What this task involves: Rewrite all the records below, changing each "Task" to "Goal" and leaving everything else unchanged.

— Start of Stored records —

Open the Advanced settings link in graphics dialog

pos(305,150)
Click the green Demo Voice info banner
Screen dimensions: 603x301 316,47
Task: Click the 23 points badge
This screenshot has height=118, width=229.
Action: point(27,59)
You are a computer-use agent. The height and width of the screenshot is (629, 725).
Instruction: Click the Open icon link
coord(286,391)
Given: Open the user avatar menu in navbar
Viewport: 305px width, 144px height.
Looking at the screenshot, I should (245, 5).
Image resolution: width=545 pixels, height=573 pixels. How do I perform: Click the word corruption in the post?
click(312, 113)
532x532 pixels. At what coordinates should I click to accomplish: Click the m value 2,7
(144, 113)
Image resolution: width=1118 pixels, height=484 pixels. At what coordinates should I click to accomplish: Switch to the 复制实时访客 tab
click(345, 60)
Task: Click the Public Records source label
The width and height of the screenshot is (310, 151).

— End of Stored records —

Worked solution:
Open the Advanced settings link in graphics dialog

pos(305,150)
Click the green Demo Voice info banner
Screen dimensions: 603x301 316,47
Goal: Click the 23 points badge
This screenshot has height=118, width=229.
Action: point(27,59)
You are a computer-use agent. The height and width of the screenshot is (629, 725).
Instruction: Click the Open icon link
coord(286,391)
Given: Open the user avatar menu in navbar
Viewport: 305px width, 144px height.
Looking at the screenshot, I should (245, 5).
Image resolution: width=545 pixels, height=573 pixels. How do I perform: Click the word corruption in the post?
click(312, 113)
532x532 pixels. At what coordinates should I click to accomplish: Click the m value 2,7
(144, 113)
Image resolution: width=1118 pixels, height=484 pixels. At what coordinates should I click to accomplish: Switch to the 复制实时访客 tab
click(345, 60)
Goal: Click the Public Records source label
The width and height of the screenshot is (310, 151).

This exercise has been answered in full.